Current standard PTSD management lies within the psychiatric parameters of this disorder.43 However, there is a staggering lack of treatment targeting the co-morbid physical disease risk factors that ultimately result in overall impairment of long-term health and well-being.42 In addition, there is limited research examining acute physiological recovery from stress in PTSD sufferers.43 Such research will provide clarity on the appropriateness of their acute stress response that will help in the development of more effective treatment plans for this population.
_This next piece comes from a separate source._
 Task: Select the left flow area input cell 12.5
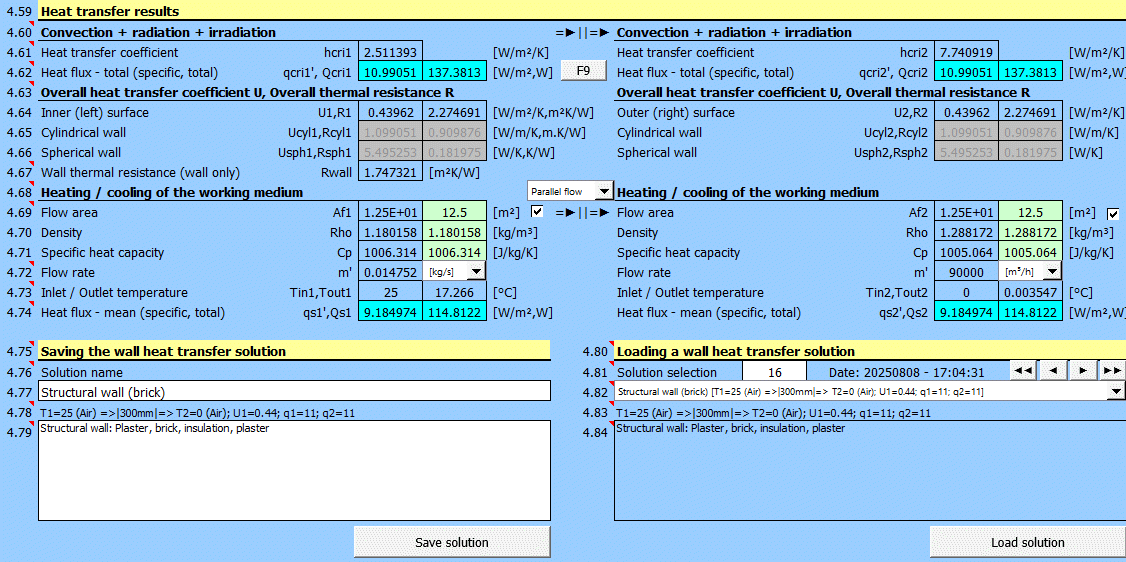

Given that PTSD is not solely a psychiatric disorder, and the nature of its associated physical co-morbidities with inflammatory underpinnings, it is essential to develop appropriate cardiometabolic preventive therapy and treatment plans (in conjunction with therapeutic management) that reduce these long-term deleterious health outcomes.

Future research

Despite the research-based evidence of a chronic, low-grade pro-inflammatory state in individuals with PTSD and its link to long-term adverse health outcomes, the development of appropriate treatment methods to target these findings is yet to be established. As previously stated, the underlying link between PTSD and chronic somatic disease is illustrated by impaired psycho-physiological mechanisms leading to ongoing inflammation in these individuals. Therefore, treatment of both the psychological symptoms and physical co-morbidities in this population should address this chronically inflamed state.

Conclusion

PTSD is a severely crippling disorder that manifests in active-duty combat soldiers, military veterans, first responders and civilians alike, resulting in a number of long-term psychological and physical adverse health outcomes. The common feature underlying these conditions is a chronically elevated inflammatory state. Considering the devastating effects that PTSD has on the individual, his or her family, and society at large, there is a critical need to better understand the exact causes of PTSD and the regulatory systems/biological factors involved that contribute to the inflammatory state seen in PTSD. Once this has been achieved, implementation of an effective, easily accessible adjuvant treatment to usual care can be put in place to improve the quality of life of the PTSD population.

Disclosure

The authors report no conflicts of interest in this work.